Donīt expect the Vietnamese authorities to speak a word of English (surprisingly we did meet one, who spoke it quite well, but only one!), and also do not expect to understand a word of Vietnamese, unless youīve studied it. This adds to the complications.

But it is Asia afterall, so nothing is guaranteed, and sometimes someone could succeed simply because itīs their lucky day. Problem is, can you make travel plans based on luck? But we certainly had a great time on the trip, even though we werenīt allowed to Vietnam. BTW, those 4-stroke scooters are a great (and dirt CHEAP!) way to get moving in Asia, I was surprised that they can actually do almost everything that a big bike does, unless you need to go fast 2-up on the highway.

Quote:

Originally Posted by StartAdventures (Post 18957996)
Hey guys U can enter in Vietnam with ur "big" bikes from the border with Laos, on the road n°8 of Laos. the border name is Cau Treo. I did not personal cross that border but i met a italian overlander like me in Thailand that pass over there thanks to the suggestion of a group of italian biker that cross over there.

So they pass twice and they did let them. So YES IS POSSIBLE ENTER IN VIETNAM WITH MORE THEN 150CC :clap

Contact the guys at www.voyagevietnam.net they got experirnced on organizing permit to enter Vietnam

Motoguy 08-27-2012 12:04 AM

I'm looking at renting a bike in Vietnam and traveling through Vietnam and Laos in November. My sister and brother-in-law live in Saigon and my plan is to depart from their residence and make at least a two-week trip. Any information would be apprecaited.

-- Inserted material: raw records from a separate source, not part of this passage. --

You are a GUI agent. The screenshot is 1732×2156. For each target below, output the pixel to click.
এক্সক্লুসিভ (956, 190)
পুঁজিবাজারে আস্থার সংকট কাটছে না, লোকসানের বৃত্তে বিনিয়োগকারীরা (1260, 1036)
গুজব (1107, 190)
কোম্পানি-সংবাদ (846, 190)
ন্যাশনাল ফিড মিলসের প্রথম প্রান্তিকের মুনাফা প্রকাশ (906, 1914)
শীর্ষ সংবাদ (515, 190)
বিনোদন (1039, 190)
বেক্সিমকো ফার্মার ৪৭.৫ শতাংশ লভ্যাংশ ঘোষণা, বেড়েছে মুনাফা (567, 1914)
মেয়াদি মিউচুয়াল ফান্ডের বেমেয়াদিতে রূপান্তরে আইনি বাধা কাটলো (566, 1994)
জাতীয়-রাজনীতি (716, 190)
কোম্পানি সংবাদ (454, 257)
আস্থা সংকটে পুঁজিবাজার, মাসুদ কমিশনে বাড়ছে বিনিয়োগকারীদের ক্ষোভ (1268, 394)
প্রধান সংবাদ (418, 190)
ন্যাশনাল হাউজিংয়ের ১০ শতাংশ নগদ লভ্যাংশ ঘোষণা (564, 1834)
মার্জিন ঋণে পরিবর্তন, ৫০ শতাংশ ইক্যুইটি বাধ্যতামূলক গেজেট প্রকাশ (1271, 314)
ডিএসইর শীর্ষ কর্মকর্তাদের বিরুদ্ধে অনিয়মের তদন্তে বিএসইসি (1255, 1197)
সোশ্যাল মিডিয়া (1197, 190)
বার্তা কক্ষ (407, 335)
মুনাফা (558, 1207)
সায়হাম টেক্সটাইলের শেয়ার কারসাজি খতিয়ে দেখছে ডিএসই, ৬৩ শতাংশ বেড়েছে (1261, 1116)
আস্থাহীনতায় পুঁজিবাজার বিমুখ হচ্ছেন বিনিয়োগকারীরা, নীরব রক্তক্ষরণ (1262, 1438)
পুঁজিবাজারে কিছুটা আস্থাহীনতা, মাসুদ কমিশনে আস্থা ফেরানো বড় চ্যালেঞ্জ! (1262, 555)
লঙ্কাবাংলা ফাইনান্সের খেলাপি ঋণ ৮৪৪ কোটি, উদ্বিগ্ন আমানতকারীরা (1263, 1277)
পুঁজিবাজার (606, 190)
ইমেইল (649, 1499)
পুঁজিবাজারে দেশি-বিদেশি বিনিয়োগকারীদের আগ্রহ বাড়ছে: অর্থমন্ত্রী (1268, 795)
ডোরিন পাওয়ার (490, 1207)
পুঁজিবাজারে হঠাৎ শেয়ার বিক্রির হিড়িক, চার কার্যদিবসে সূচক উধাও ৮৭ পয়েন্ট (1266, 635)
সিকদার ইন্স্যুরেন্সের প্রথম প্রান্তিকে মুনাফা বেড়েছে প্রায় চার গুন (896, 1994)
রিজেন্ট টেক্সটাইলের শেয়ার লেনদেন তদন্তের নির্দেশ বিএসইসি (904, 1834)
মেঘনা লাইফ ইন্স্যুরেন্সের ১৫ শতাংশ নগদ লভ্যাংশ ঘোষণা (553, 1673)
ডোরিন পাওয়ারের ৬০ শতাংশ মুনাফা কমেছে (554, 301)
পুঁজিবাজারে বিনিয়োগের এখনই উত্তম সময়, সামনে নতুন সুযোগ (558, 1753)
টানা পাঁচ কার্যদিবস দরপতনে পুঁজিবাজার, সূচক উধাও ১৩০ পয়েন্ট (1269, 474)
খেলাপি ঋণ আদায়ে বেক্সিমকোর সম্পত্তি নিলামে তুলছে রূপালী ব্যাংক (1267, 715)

I'm not worreid about the license issue, just bike rental and any trip information in regards to traveling through Vietnam and Laos.

DanTheMan07 08-27-2012 11:54 PM

License doesn't matter, In vietnam they don't care and wont stop you, just keep your nose clean.

Not sure how much for a rental but i bought a minsk for 400usd when i was there in 2010. You can probably find cheaper 250$.

ColdC 09-05-2012 12:21 PM

Don't need no stinkin' license...
 
One of my favorite places to ride. I've ridden in 'nam 3x & thinking about doing it again this Summer.
Last time my buddy & I rented from Cuong's. He had 225 & 250cc available.
I've never even thought about a driver's license & never heard anyone mention it....

bobobob 09-05-2012 12:26 PM

PM Misery Goat/Mark. He got back from Vietnam a couple of months ago.

jetjackson 09-13-2012 12:34 PM

Guy I met in Martial Arts school in China bought a 100cc Honda for $220.

This is his blog post where he bought it...

http://petermacmillan.blogspot.com.e...way-round.html

If you are willing to balls it out on a small bike it's not that complicated in Vietnam.

DanTheMan07 09-13-2012 01:24 PM

Quote:

Originally Posted by jetjackson (Post 19586682)
Guy I met in Martial Arts school in China bought a 100cc Honda for $220.

This is his blog post where he bought it...

http://petermacmillan.blogspot.com.e...way-round.html

If you are willing to balls it out on a small bike it's not that complicated in Vietnam.

Probably has more power than the 125 Minsk I had.